Presentation accompanying this tutorial:
http://www.slideshare.net/asimjalis/apache-toree
All of the following commands should be executed in a new terminal
window. You do not need to modify your .profile
or .bashrc
or any
other configuration file.
Install Spark from http://spark.apache.org/downloads.html.
Make sure you download the pre-built binaries for Hadoop 2.6 and later, and not the sources. (By default the download link will point to the sources and not the binaries.)
Install pip if you don't already have it installed.
sudo easy_install pip
If you already have pip then make sure it is updated.
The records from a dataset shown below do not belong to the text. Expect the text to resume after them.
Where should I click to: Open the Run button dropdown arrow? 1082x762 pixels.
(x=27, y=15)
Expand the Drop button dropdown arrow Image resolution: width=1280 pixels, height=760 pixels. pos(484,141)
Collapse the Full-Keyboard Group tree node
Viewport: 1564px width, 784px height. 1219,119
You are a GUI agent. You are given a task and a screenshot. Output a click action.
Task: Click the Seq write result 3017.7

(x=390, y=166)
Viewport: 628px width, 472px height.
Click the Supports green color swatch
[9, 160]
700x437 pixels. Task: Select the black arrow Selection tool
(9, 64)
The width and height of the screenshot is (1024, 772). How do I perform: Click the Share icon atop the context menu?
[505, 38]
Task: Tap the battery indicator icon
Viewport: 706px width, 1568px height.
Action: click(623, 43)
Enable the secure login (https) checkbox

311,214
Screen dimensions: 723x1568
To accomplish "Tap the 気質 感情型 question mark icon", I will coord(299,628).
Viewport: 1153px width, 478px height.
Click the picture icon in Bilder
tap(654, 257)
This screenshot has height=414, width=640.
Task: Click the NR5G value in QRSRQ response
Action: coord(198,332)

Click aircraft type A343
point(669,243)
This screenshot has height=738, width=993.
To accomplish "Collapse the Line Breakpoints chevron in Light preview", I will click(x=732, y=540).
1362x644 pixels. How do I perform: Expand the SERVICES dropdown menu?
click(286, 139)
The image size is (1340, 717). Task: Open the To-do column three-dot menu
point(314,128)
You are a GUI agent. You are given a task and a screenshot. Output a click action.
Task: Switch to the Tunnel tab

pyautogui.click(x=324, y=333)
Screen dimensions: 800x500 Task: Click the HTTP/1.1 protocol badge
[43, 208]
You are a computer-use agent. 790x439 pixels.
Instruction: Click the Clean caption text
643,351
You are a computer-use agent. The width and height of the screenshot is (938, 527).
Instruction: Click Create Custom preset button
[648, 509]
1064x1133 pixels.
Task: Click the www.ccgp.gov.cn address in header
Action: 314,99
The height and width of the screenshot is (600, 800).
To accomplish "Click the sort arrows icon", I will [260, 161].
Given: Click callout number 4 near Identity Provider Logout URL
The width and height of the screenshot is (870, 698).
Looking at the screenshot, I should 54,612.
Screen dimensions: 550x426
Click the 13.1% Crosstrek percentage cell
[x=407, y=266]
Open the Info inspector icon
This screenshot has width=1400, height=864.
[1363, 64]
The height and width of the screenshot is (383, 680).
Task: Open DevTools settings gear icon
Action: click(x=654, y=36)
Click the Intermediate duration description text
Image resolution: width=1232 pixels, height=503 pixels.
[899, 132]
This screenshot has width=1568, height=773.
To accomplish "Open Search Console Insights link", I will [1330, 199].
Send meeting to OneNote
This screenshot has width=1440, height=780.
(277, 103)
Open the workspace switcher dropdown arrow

sudo pip install --upgrade pip
Install Jupyter and Toree.
sudo pip install jupyter
sudo pip install toree
Set SPARK_HOME
to point to the directory where you downloaded and
expanded the Spark binaries. Instead of 1.6.1 you might have a
different version number.
SPARK_HOME=$HOME/Downloads/spark-1.6.1-bin-hadoop2.6
Configure Toree.
jupyter toree install \
--spark_home=$SPARK_HOME
Start notebook.
jupyter notebook
Point browser to http://localhost:8888.
Then open a new notebook using New > Toree.
Test notebook with simple Spark Scala code.
sc.parallelize(1 to 100).
filter(x => x % 2 == 0).
map(x => x * x).
take(10)
Use tab for auto-complete.
List all packages you will use.
SPARK_PKGS=$(cat << END | xargs echo | sed 's/ /,/g'
com.databricks:spark-csv_2.10:1.4.0
com.databricks:spark-avro_2.10:2.0.1
END)
Define SPARK_OPTS
and SPARK_HOME
.
SPARK_OPTS="--packages=$SPARK_PKGS"
SPARK_HOME=$HOME/Downloads/spark-1.6.0-bin-hadoop2.6
Configure Toree to use these packages.
jupyter toree install \
--spark_home=$SPARK_HOME \
--spark_opts=$SPARK_OPTS
Start notebook.
jupyter notebook
Point browser to http://localhost:8888.
Then open a new notebook using New > Toree.
If you run into issues downloading dependencies wipe out ~/.m2
and
~/.ivy2
. Spark uses Ivy2 which sometimes corrupts these folders.
This is a likely source of dependency errors.
Now go to the notebook Demo.ipynb and test code there.
How can I share my notebook with other people?
- Go to https://gist.github.com
- Create gist with extension
.ipynb
- Copy notebook to clipboard:
cat NOTEBOOK.ipynb | pbcopy
- Paste clipboard into the gist you just created
- Copy the Gist ID
- Go to http://nbviewer.jupyter.org
- Paste the Gist ID here
- Share the link NBViewer gives you
How can I create a slide show from a notebook?
- Create a Toree notebook
- Click on View > Cell Toolbar > Slideshow
jupyter nbconvert NOTEBOOK.ipynb --to slides --post serve
- Open browser at http://localhost:8000
To view the slides demo:
jupyter nbconvert Slides-Demo.ipynb --to slides --post serve
Open browser at http://localhost:8000.